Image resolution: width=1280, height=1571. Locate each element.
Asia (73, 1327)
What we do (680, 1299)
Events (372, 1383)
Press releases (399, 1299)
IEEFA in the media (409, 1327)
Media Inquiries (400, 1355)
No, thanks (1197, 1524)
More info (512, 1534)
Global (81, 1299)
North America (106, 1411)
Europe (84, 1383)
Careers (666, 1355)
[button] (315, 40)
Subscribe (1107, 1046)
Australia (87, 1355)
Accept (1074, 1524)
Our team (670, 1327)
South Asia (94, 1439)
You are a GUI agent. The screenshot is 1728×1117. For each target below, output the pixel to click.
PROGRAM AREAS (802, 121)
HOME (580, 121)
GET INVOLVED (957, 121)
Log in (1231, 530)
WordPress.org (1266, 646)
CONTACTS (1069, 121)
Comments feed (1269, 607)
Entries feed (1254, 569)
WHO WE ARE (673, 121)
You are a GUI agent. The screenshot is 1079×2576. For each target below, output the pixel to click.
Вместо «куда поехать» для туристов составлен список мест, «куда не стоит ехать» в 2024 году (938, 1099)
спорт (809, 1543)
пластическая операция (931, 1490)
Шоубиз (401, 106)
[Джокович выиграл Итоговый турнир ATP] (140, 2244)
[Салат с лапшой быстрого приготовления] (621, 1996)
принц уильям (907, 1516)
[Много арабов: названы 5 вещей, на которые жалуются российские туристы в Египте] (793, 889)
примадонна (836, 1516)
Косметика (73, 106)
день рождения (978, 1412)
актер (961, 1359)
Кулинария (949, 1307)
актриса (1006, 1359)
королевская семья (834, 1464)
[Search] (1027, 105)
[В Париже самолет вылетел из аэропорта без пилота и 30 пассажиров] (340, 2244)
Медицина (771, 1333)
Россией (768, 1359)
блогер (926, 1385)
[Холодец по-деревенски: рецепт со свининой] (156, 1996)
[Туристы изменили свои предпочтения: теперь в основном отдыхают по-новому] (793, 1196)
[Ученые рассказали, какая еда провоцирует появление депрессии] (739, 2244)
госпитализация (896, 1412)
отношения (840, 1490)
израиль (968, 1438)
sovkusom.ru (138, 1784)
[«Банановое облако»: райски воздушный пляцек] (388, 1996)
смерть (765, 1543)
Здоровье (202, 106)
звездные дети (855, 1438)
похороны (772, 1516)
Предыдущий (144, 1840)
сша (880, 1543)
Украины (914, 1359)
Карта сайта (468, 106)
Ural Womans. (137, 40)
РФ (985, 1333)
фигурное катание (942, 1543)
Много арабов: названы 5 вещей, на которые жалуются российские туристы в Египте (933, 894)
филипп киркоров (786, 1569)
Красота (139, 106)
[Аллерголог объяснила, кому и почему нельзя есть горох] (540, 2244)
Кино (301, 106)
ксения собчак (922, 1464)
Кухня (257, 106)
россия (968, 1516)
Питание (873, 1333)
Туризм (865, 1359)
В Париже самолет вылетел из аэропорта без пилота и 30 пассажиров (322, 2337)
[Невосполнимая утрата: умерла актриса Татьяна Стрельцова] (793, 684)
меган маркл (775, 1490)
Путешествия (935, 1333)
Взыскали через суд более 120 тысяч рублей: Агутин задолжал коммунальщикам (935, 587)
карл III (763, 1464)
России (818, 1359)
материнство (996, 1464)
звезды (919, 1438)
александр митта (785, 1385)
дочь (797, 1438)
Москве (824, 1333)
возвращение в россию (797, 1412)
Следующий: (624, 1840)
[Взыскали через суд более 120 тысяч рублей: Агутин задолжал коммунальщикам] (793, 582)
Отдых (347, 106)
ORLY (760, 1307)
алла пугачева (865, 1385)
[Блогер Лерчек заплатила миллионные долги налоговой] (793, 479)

--- WORK REQUEST ---
Among the lines above, find those carrying the word "задолжал" and copy them out.

--- RESULT OF THE EXERCISE ---
Взыскали через суд более 120 тысяч рублей: Агутин задолжал коммунальщикам (935, 587)
[Взыскали через суд более 120 тысяч рублей: Агутин задолжал коммунальщикам] (793, 582)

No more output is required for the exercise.